Across some 240 climate chamber trials, the team measured people’s body functions and their work productivity, says Jay, “because one of the problems is that people slow down when they get hot”. The scientists tested cooling methods such as using fans and regularly drinking water, and simulated the effects of changing the colour of the factory roof. The researchers plan to submit their results to a journal.

Jay’s team has also explored how electric fans and skin-wetting affect heart strain in older people, across different combinations of heat and humidity. The researchers found that, in humid conditions, fan use reduced heart strain up to an air temperature of at least 38 ˚C. But in dry heat, fan use increased heart strain. Wetting the skin was beneficial in both dry and humid heat.

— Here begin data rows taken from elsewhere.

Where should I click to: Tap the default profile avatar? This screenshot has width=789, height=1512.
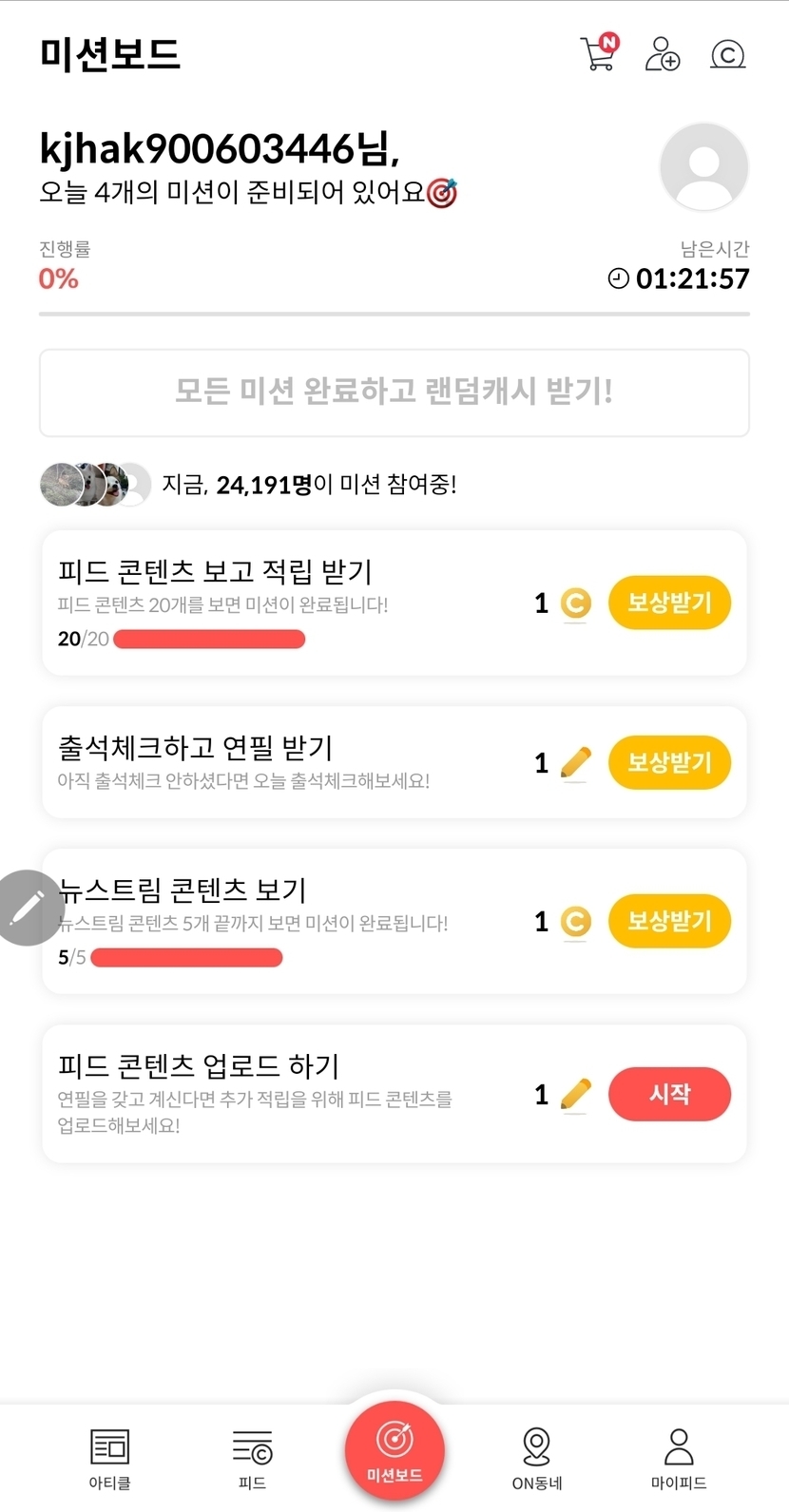pos(703,167)
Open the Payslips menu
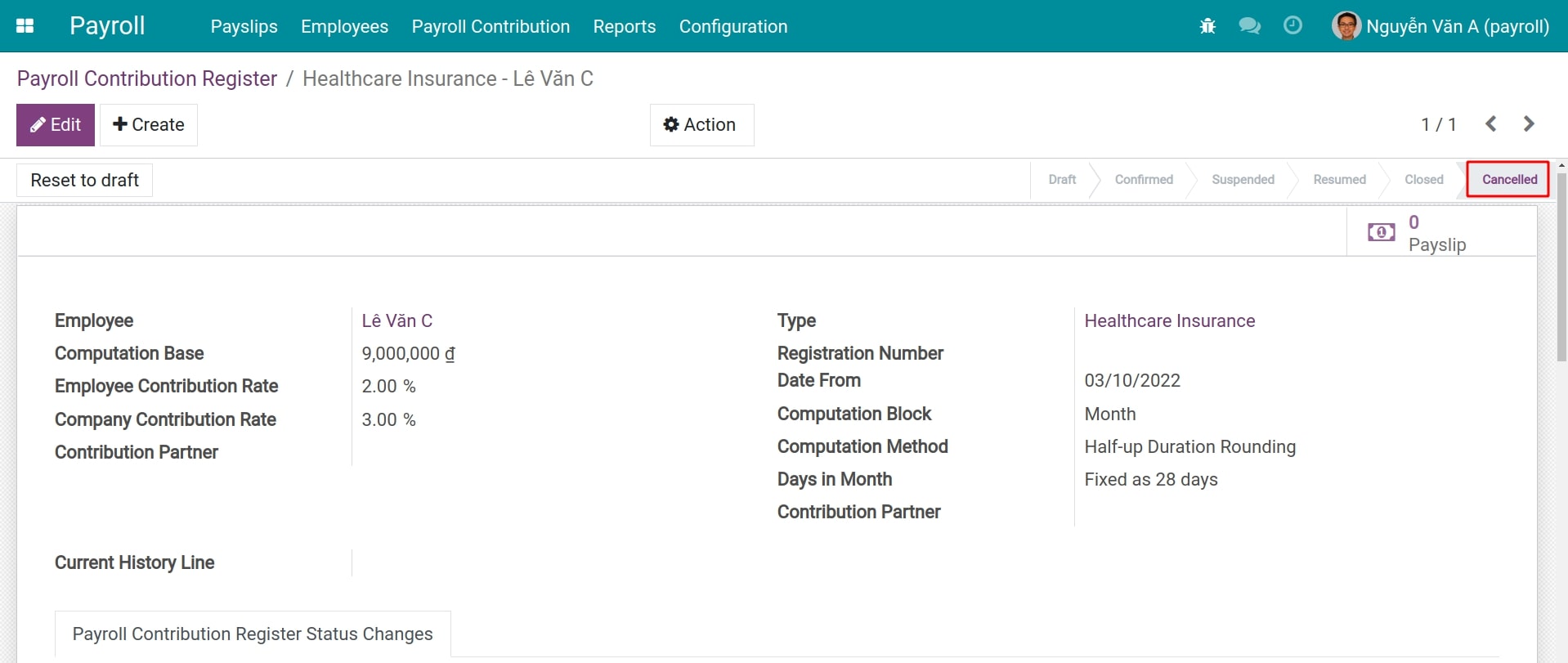This screenshot has height=663, width=1568. click(244, 26)
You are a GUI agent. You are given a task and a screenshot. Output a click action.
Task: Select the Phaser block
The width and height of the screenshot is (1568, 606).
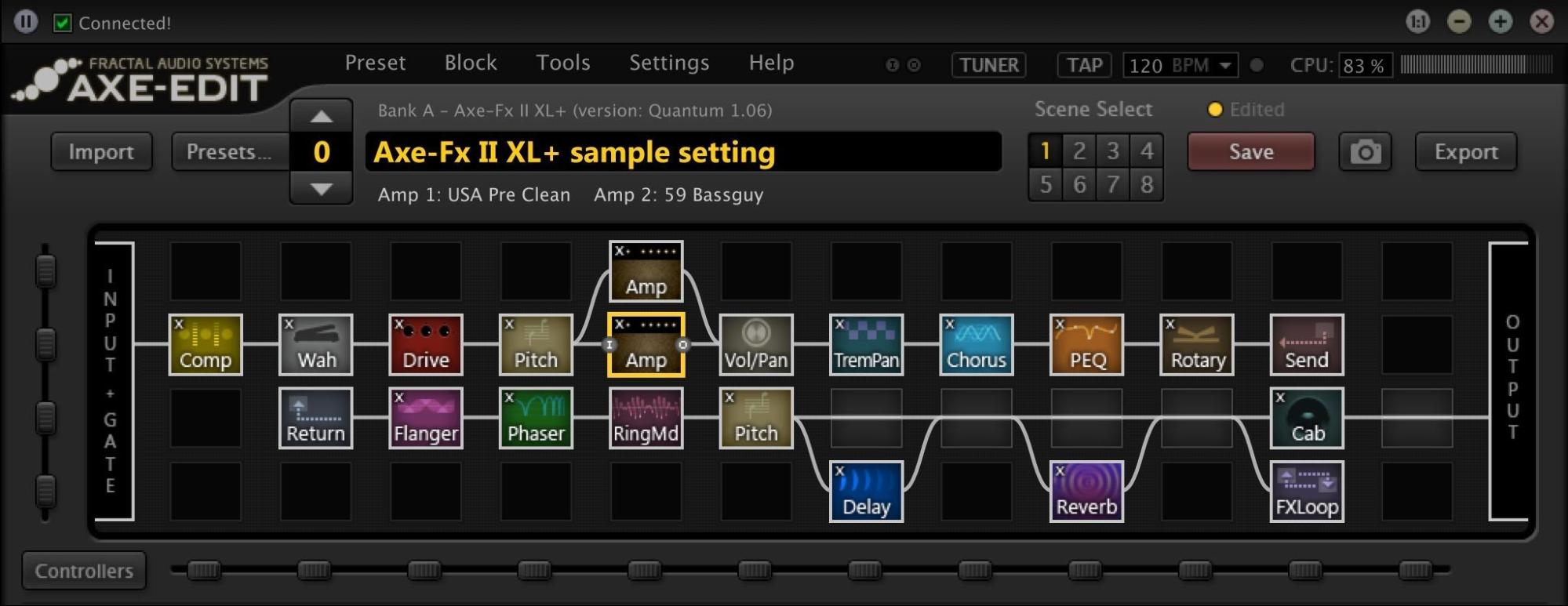click(536, 418)
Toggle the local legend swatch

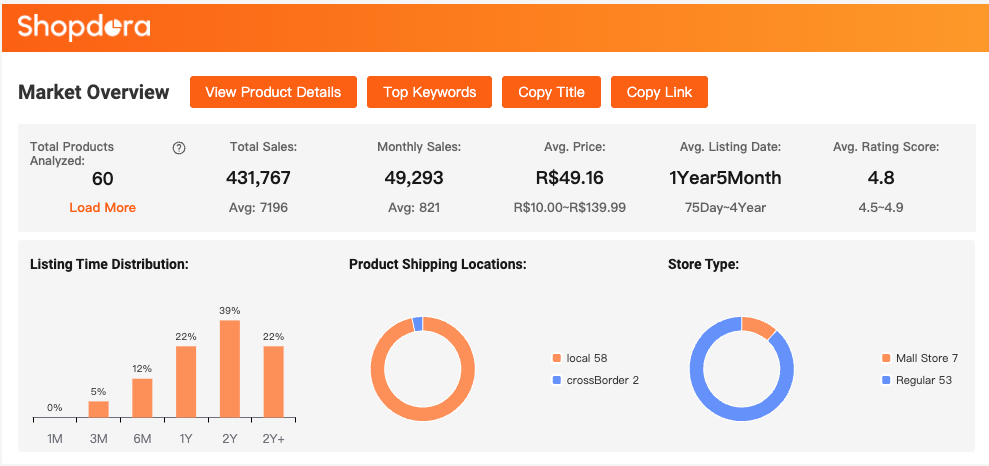coord(557,358)
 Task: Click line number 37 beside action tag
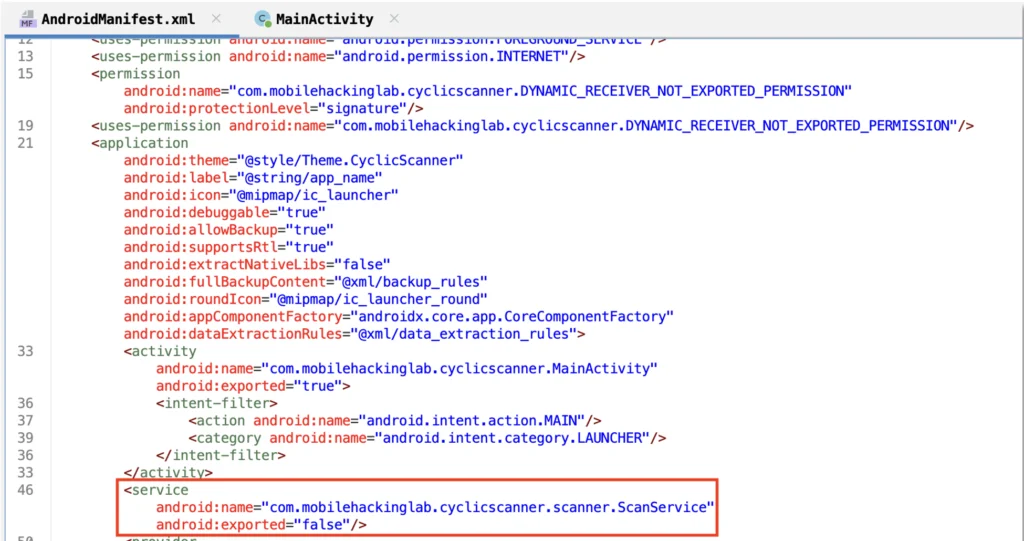pos(25,420)
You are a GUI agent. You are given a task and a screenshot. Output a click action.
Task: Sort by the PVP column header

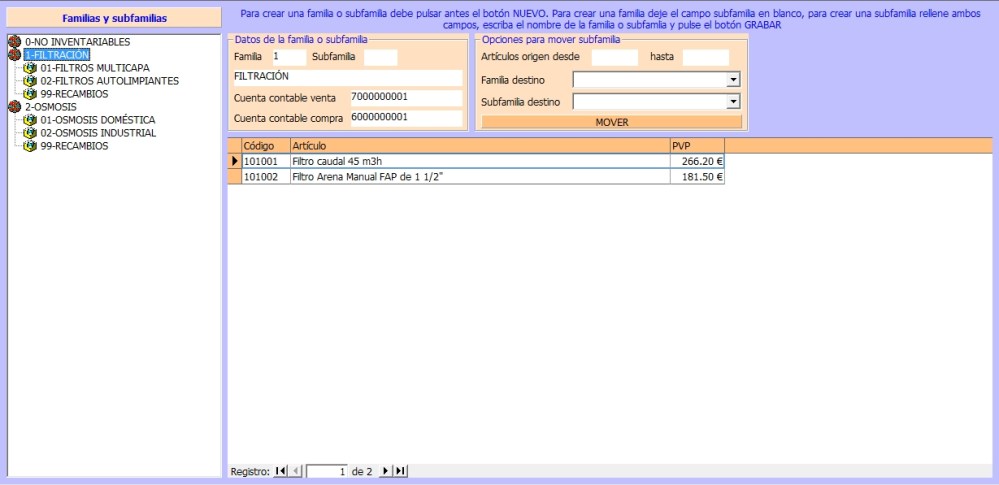coord(697,146)
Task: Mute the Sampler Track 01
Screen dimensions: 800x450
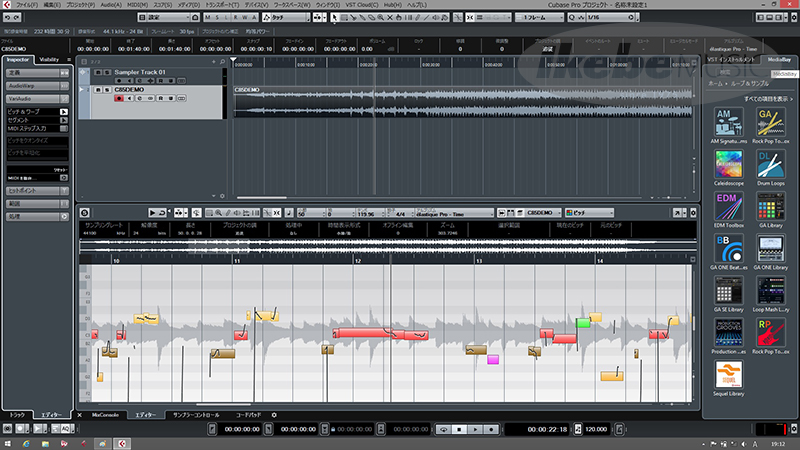Action: [95, 73]
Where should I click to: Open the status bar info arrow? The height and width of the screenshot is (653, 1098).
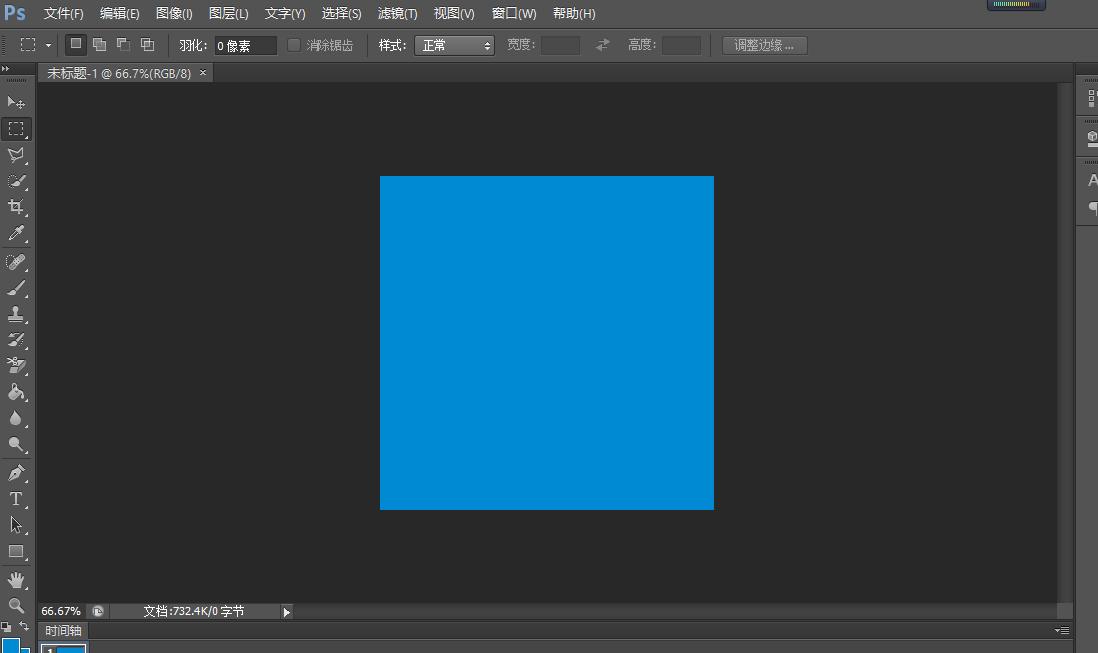click(x=286, y=611)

“Identifying the situations in which common cooling strategies, such as fan use and dousing the skin with water, work best is essential to protect public health,” says Meade.

Low-tech cooling

Jay and his colleagues have already popularized a method for cooling babies in prams. “On a hot day, people are covering their baby strollers with these white muslin cloths — but there’s all this contention as to whether it’s a good or bad thing,” he says. In a 2023 study4, the team found that a dry, white muslin cloth can heat up prams by more than 2.5°C, but a damp one had the best cooling effect. “It extracts the latent heat energy from inside the pram and keeps it cooler by about 5 °C,” he says.

A man is treated for heatstroke in Varanasi, India, which has been experiencing periods of severe heat since May.

The study drew media attention. “What was pretty cool is, two weeks later, I’m walking around where I live and I start seeing parents pushing along their white muslin cloths with a spray bottle,” he says.

The team has also helped to shape a global heat-alert system released by the Google Chrome browser for its users worldwide. “If it knows where you are, and the heat exceeds a certain threshold, then you get an extreme heat warning,” he says. The alert provides cooling tips such as to drink one cup of water per hour and to wet skin and clothing.

Next year, Jay’s lab will track how heat affects birth outcomes and maternal health in pregnant women in Bangladesh. He’s seeking funding to conduct a randomized controlled trial of cooling strategies in India during the hot season.

Jay’s ultimate goal is to protect people’s health in a world that’s becoming ever more hostile. “When I first came over to Sydney, I basically took a big demotion — there was an old chamber that wasn’t really working well, and I had about Aus$16,500 of start-up funding,” says Jay. “We have been lucky and fortunate to be able to bring in some good funding, and make some good traction in this area.”